Julia – O Miss Brasil tem 66 anos de história. E na história do concurso só houve uma vez, antes de mim, uma mulher que tenha ido para os dois maiores concursos de beleza do mundo, que são o Miss Mundo e o Miss Universo. Eu fui eleita duas vezes Miss Brasil.

Alexei – Deixa eu voltar um pouquinho nesse critério de seleção da banca. Por que você acha que foi a escolhida?

Julia – Sem falsa modéstia, eu fui escolhida porque tenho fluência em português, espanhol e inglês, falo mandarim e alemão básicos, tenho experiência internacional, sou extremante engajada nas causas sociais, tenho uma formação como atriz e alguma intimidade com as câmeras e pelo fato de ter morado na China, um país tão culturalmente diferente do nosso e do resto do mundo ocidental. Tudo isso fez com que eu fosse a escolhida.

Alexei – Pera aí um pouquinho. Você nunca considera a sua beleza?

Julia – Ahahahah, nem de longe eu me acho a mulher mais bonita do Brasil. Existem mulheres muito mais perfeitas. Mas eu acredito que eu seja um pacote completo da representante que eles buscam. Porque uma miss deve ser a mais preparada para representar uma nação, para falar da diversidade do seu povo, para levar o seu país para o mundo inteiro, para usar esse título em prol de algo maior do que ela mesma. Ser miss é serviço o ano inteiro ao seu país. De porta voz da organização, mas de serviço ao seu país. Se antes eu já podia ajudar muita gente, agora eu tenho muito mais força para deixar, em cada contrato que eu assino, um legado e contribuir com o nosso país. O papel da Miss também é o de unir o povo, reforçar o sentimento de patriotismo e consciência para a população. Eu quero ocupar meu espaço e abrir espaço para que as pessoas tenham mais voz. No Brasil existe um preconceito com o concurso de miss. Mas andando pelo mundo eu vi a importância imensa que o concurso de beleza significa para países como as Filipinas, Venezuela, China, Tailândia e tantos outros. O Miss Universo é o evento internacional anual de maior audiência do mundo. É mais do que Copa do Mundo e Olimpíadas. Isso é muito potente e eu quero resgatar isso no Brasil.

A coroa da Miss Brasil que afirma: “O Miss Universo é o evento internacional anual de maior audiência do mundo.
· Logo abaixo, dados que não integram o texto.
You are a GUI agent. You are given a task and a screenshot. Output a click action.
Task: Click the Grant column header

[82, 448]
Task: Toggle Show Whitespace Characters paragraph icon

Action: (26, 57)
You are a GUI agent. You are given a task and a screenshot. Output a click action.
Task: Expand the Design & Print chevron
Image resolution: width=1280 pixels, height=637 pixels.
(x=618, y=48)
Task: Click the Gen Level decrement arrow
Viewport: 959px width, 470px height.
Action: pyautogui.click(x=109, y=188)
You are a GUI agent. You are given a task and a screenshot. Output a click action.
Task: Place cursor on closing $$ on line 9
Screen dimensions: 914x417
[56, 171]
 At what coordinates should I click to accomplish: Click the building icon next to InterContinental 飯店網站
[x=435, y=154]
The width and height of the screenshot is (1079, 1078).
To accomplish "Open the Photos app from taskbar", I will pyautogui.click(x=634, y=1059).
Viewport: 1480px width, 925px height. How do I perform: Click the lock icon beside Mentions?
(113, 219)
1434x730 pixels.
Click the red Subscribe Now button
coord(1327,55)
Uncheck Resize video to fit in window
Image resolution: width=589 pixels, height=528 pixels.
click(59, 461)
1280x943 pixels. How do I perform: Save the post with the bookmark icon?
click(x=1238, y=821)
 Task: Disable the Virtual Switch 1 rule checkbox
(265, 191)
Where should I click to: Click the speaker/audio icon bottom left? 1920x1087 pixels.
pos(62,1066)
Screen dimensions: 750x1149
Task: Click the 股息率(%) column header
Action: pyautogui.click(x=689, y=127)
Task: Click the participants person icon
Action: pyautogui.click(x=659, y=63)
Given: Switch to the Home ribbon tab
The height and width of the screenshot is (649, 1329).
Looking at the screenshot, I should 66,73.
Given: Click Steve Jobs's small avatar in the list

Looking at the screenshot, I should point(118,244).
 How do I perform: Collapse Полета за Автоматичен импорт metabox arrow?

É mais do que Copa do Mundo e Olimpíadas. Isso é muito potente e eu quero resgatar isso no Brasil”

Alexei – Agora vem a preparação para o Miss Universo. Quais são as demandas?

Julia – Nossa, é uma loucura. Começa com a preparação de passarela porque vamos enfrentar diferentes provas de desfiles com vários critérios, depois preparação de entrevistas com muitos jurados, geopolítica, as causas que eu vou abraçar esse ano, aula de oratória, aulas de canto, aperfeiçoamento de outros idiomas.

Alexei – A pergunta que não quer calar. Você se acha bonita?

Julia – Olha, eu aprendi a me amar e a me respeitar, mas muito mais do que perfeição, o que me faz bonita para as pessoas é a minha energia. Acho que é com o meu olhar, com meu sorriso que eu encanto. Esteticamente eu me acho interessante, mas acho que isso é muito pouco. E para mim beleza é muito mais do que isso.